- **Problem requirements**
Beneath this line are the data; copy exactly the part of them that opens with the line containing "Shopify (890, 1132)" and closes with the line containing "Inicio (387, 80)", and only that part.

(Stored items)

- - -

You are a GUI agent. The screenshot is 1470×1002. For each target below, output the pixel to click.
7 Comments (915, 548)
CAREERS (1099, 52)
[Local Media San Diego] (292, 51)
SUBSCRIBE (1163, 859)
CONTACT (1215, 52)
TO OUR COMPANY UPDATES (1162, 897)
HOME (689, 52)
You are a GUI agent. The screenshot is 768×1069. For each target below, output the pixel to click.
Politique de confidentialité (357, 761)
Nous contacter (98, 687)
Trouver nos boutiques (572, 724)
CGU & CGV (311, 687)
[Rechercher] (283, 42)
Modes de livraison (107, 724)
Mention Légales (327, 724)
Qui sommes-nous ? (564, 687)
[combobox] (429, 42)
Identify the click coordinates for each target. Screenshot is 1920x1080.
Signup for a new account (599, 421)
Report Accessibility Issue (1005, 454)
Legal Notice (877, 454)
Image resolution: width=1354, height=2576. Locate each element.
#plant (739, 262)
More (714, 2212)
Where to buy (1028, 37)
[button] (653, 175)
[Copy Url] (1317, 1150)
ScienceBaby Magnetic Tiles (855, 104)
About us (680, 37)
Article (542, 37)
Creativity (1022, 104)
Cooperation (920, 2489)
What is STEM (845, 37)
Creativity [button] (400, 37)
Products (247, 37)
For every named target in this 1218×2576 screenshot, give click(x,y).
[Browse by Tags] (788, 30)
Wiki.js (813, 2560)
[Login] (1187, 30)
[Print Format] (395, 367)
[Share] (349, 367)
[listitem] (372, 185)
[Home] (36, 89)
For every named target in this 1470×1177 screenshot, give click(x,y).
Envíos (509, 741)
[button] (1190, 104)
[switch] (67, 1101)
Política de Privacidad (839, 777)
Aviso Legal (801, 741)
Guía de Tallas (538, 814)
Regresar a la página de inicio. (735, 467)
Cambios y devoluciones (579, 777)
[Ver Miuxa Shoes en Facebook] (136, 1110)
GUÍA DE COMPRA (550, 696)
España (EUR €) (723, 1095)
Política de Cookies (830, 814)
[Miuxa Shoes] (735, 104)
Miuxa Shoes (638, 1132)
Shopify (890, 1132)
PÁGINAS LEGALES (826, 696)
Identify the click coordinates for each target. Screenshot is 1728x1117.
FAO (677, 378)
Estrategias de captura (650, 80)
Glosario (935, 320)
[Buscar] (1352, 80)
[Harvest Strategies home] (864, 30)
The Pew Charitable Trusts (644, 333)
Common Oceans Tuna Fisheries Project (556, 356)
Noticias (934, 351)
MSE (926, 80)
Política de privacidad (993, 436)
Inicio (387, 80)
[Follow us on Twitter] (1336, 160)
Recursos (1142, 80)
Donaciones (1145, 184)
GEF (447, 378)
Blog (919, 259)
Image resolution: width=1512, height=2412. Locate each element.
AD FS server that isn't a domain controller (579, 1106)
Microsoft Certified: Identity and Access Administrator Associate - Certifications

- - -

- **Answer section**
Shopify (890, 1132)
PÁGINAS LEGALES (826, 696)
Identify the click coordinates for each target. Screenshot is 1728x1117.
FAO (677, 378)
Estrategias de captura (650, 80)
Glosario (935, 320)
[Buscar] (1352, 80)
[Harvest Strategies home] (864, 30)
The Pew Charitable Trusts (644, 333)
Common Oceans Tuna Fisheries Project (556, 356)
Noticias (934, 351)
MSE (926, 80)
Política de privacidad (993, 436)
Inicio (387, 80)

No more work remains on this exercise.